A cidade Celestial era uma mentira.

Uma cova coletiva para o povo de Luna.

A garota andou em direção a luz. O corpo tremendo, os olhos cheios de lágrimas. Lá constatou que a iluminação pertencia a uma engenhoca de ferro, cheia de engrenagens, tubos de ferro e fios que se conectavam ao solo. A garota sentiu palpitações periódicas no chão. 

A Máquina estava viva — um enorme coração pulsante, bombeando líquido azul para Soberania, mantendo a cidade flutuando, preservando o estilo de vida dos Albas.

No centro do engenho, cinco Hyacinthums estavam acorrentados ao maquinário com tubos intravenosos inseridos em braços, pernas e pescoços, drenando cada gota de sangue azulado. Luna virou de lado, vomitando.

A Salvadora do Rei ligou todas as pontas soltas de sua jornada.

Hyacinthums servem como combustível para A Máquina, pensou ela, horrorizada. Nosso sangue alimenta a existência dos albas, ela compreendeu o propósito de sua raça.

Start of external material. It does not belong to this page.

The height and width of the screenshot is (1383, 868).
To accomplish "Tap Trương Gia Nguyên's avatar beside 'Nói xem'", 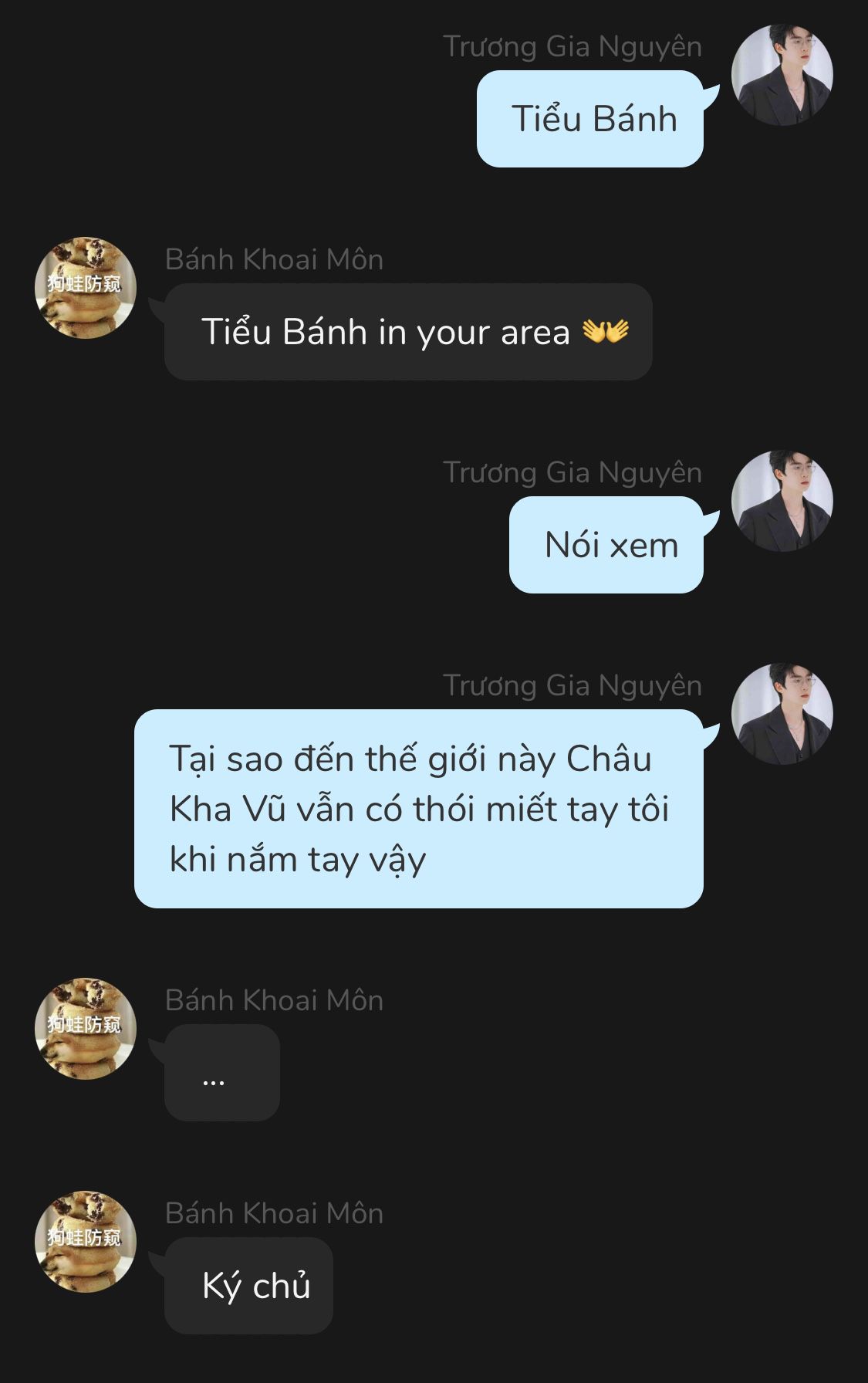I will pyautogui.click(x=782, y=501).
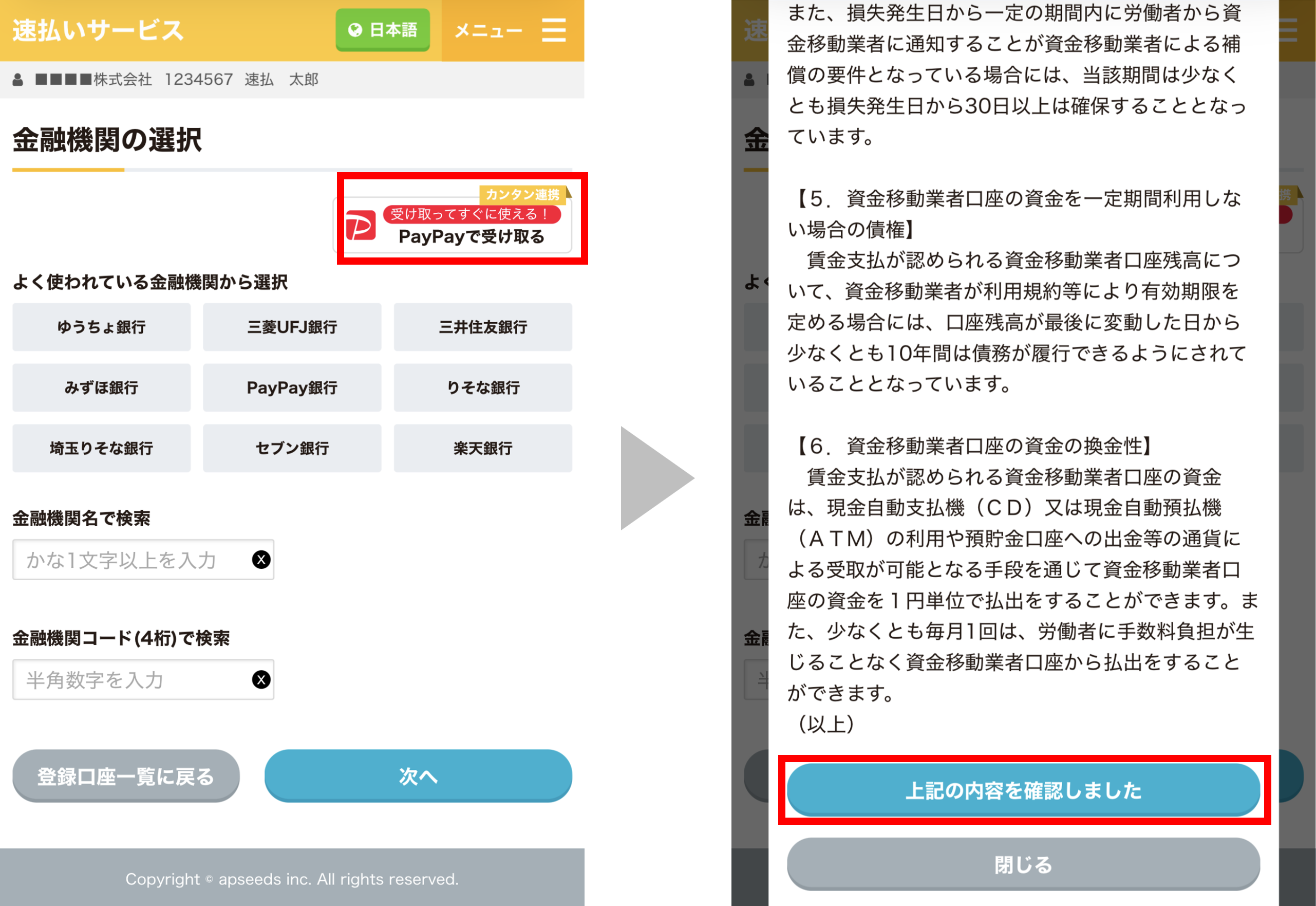Image resolution: width=1316 pixels, height=906 pixels.
Task: Switch language using the 日本語 button
Action: (x=383, y=30)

As últimas palavras do Hyacinthum suicida voltaram na mente de Luna: "não coma, não beba. Nada nessa cidade foi feito para nós".

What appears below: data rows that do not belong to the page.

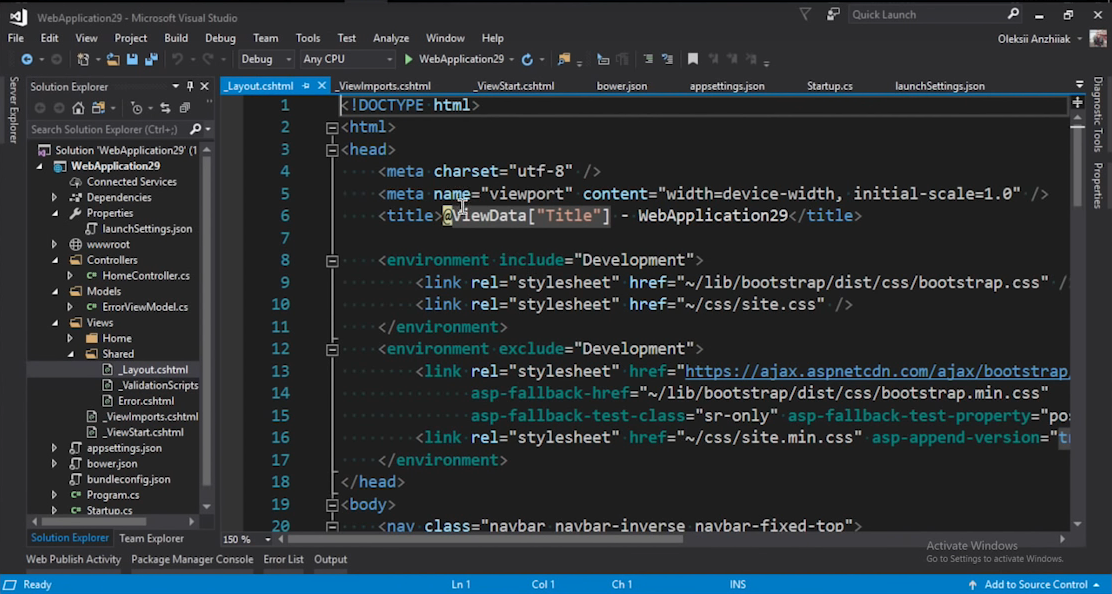
Task: Open the Package Manager Console panel
Action: 192,559
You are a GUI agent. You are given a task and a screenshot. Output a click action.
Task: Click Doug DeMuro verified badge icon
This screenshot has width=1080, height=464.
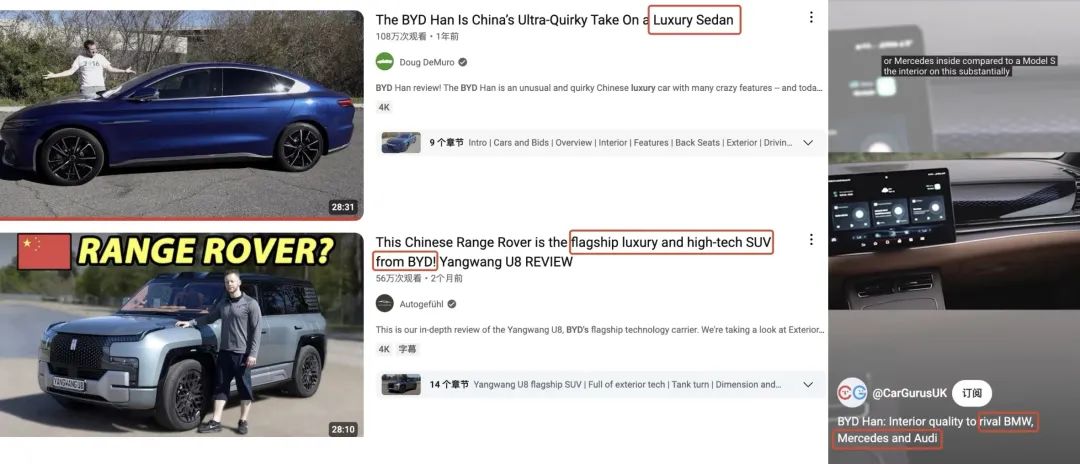point(463,62)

Luna seguiu os tubos da máquina, percebendo que eles se conectavam ao sistema de água. O sangue da raça dela corria por toda Soberania, na água que os Albas bebiam, no solo que eles pisavam, nas flores que cresciam, nas árvores que davam frutos, nos alimentos preparados em belos banquetes e no ar que respiravam.

Luna correu até A Máquina, tentando salvar os Hyacinthums que estavam presos, mas era tarde demais. Os olhos deles estavam vidrados, a pele seca e pálida.

Não posso salva-los! lamentou ela, virando o rosto. Mas, posso proteger os outros, vingando os que se foram...

Após algumas horas lutando para assimilar tudo, Luna pegou a chave em seu bolso, destrancando a caixa. No interior, cinco estranhos e improváveis objetos: maquiagem, um espelho, um belo vestido preto, uma peruca e uma adaga.

Os primeiros raios da alvorada surgiram no céu, anunciando o dia do aniversário do rei. Sobre os cadáveres de sua raça, Luna reprimiu os tremores de seu corpo. Enxugou suas lágrimas e tomou uma decisão.